Gap between large-scale job loss and job gain closes
Announced job creation in large-scale restructuring cases balanced announced job losses in the first six months of 2014 for the first time since before the start of the global economic crisis in 2008. The convergence reflects improving labour market conditions and is mainly down to a steady decline in job destruction since the second half of 2012.
This information comes from Eurofound’s European Restructuring Monitor (ERM), which records restructurings involving the loss or creation of 100-plus jobs announced in the media across Europe.
Its annual report for 2014, just published, describes developments from the first quarter of 2013 to the second quarter of 2014 inclusive. Over this total period, announced job loss outstripped announced job gain: 481,000 jobs were lost while 298,000 new jobs were created.
Manufacturing accounts for most announced job losses and job gains in the database, partly because manufacturing firms tend to be big and so are more likely to meet the threshold for inclusion. The share of manufacturing in the database has tended to decrease since its launch in 2002, in particular as regards announced job creation, which demonstrates its diminishing share of overall employment. Around one in six European jobs is now in manufacturing compared with one in four in 1980.
EU-LFS data show that within manufacturing, job losses have been most severe (losing more than 15% of employment) in basic, low-tech subsectors such as basic metals, textiles, clothing and leather, and wood, paper and printing. Machinery, food and beverages, and pharmaceuticals suffered more modest employment declines (losing less than 5%).

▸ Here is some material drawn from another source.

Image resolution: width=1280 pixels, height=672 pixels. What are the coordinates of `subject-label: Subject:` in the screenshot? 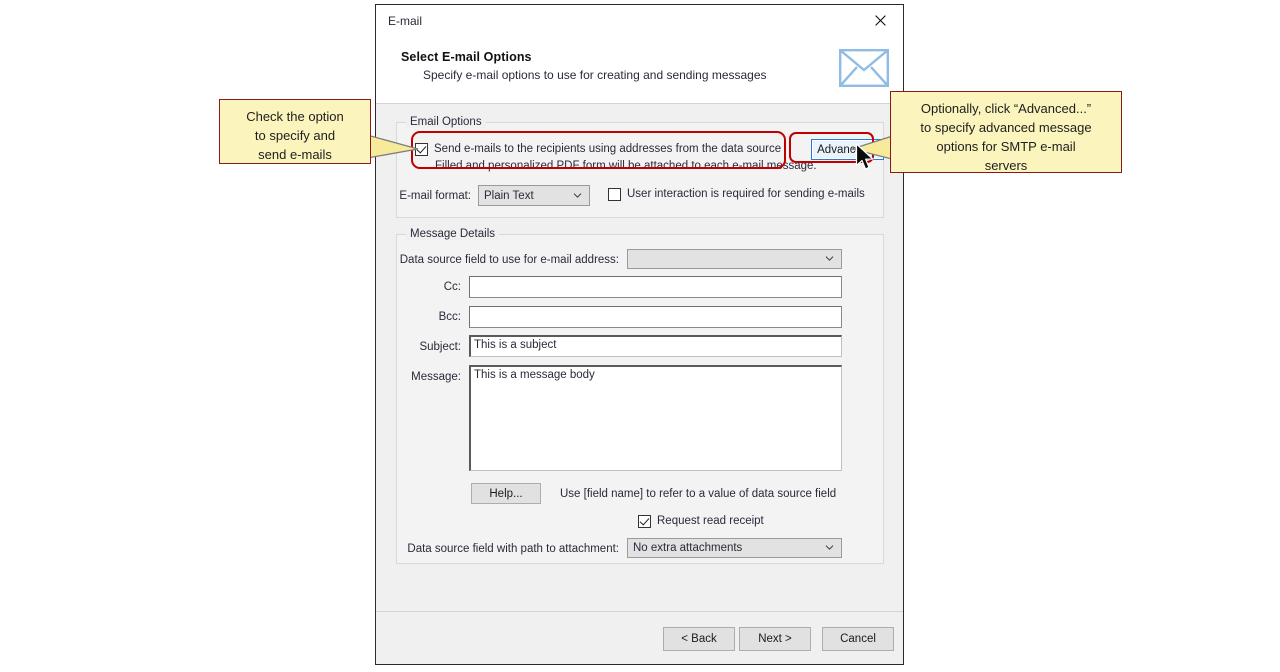 It's located at (440, 347).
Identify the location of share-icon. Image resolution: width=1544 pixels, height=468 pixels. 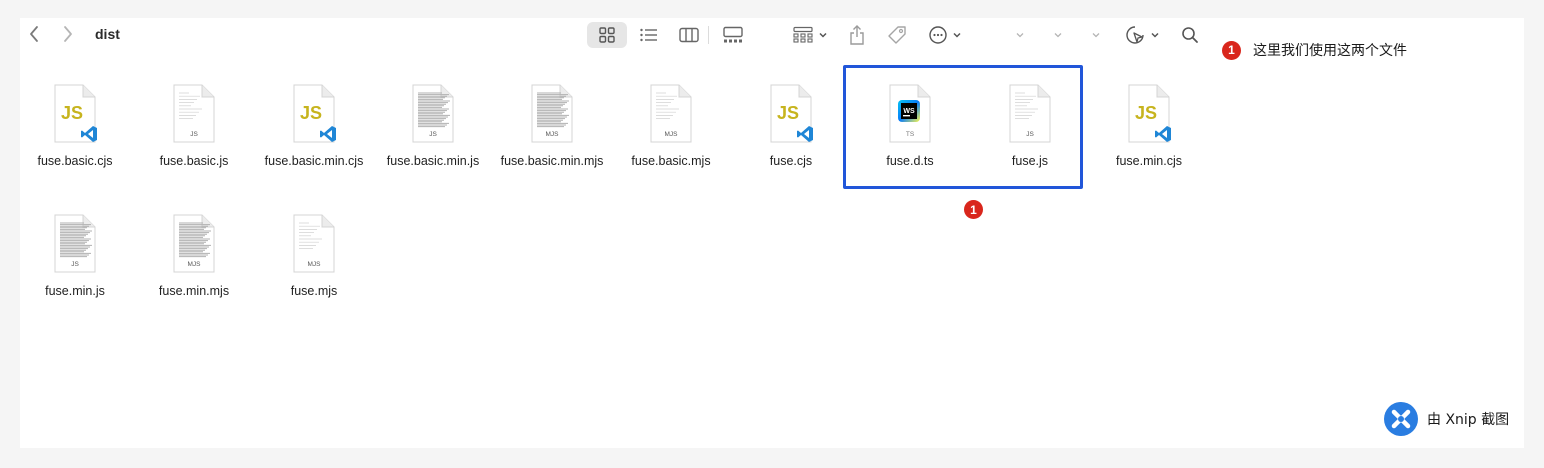
(857, 35).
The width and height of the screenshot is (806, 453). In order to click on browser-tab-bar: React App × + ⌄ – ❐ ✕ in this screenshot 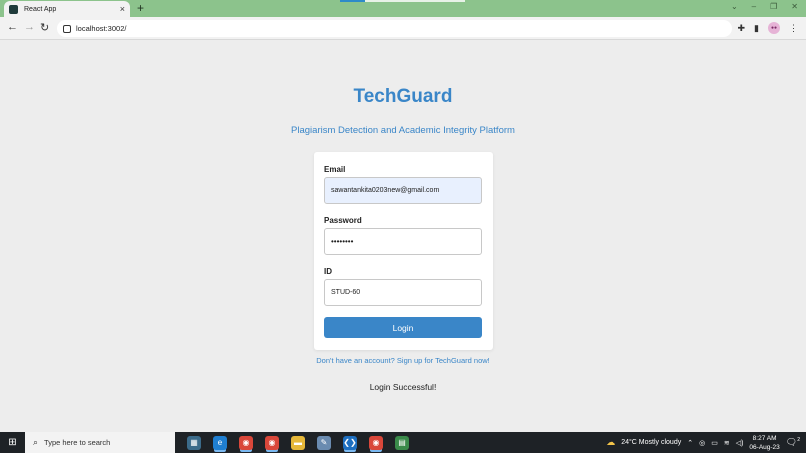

The retail sector makes up an increasing proportion of announced job loss. Retail has been undergoing intensive restructuring activity since 2008 as consumption patterns shift away from established supermarket chains to mass market discount retailers. A combination of market forces, narrow margins and cross-border competition has seen the collapse of some major established retailers such as Woolworths, Arcandor and Dayli and the rapid rise of groups such as Aldi, Lidl and Ikea. The overall outcome for employment has been a net loss of some one million retail jobs (just over 3% of sector employment) since 2008.
Public administration is another sector where large job losses have been announced in the past few years, occurring mainly in 2011–2012, coinciding with austerity-driven cutbacks in many Member States. There was also a significant increase in the share of job losses announced in financial services in 2013–2014, which could be a delayed reaction to the troubles experienced by the sector during the global financial crisis.
Employment growth has occurred mainly in the service sectors, both in high-skilled services and also in predominantly low-skilled residential care activities.
A striking change in the employment landscape since the crisis has been a fall in full-time permanent jobs, even in the public sector; new jobs are increasingly likely to be part time. Part-time employment in the EU has increased by more than 10% since the crisis began, in the same period as full-time employment decreased by 5%.
This development has negative implications for job quality, as part-time work generally offers lower pay and fewer entitlements. It also implies that real labour inputs (in full-time equivalent terms) have declined by even more than the overall figure for net job loss in the EU since 2008 – six million – suggests.
The ERM annual report 2014 also includes an analysis of flows out of employment over a decade, to map why people left employment, and explores the rapid transformation of the public sector in Europe since 2008.
Factsheets on individual restructuring events in the ERM are also available.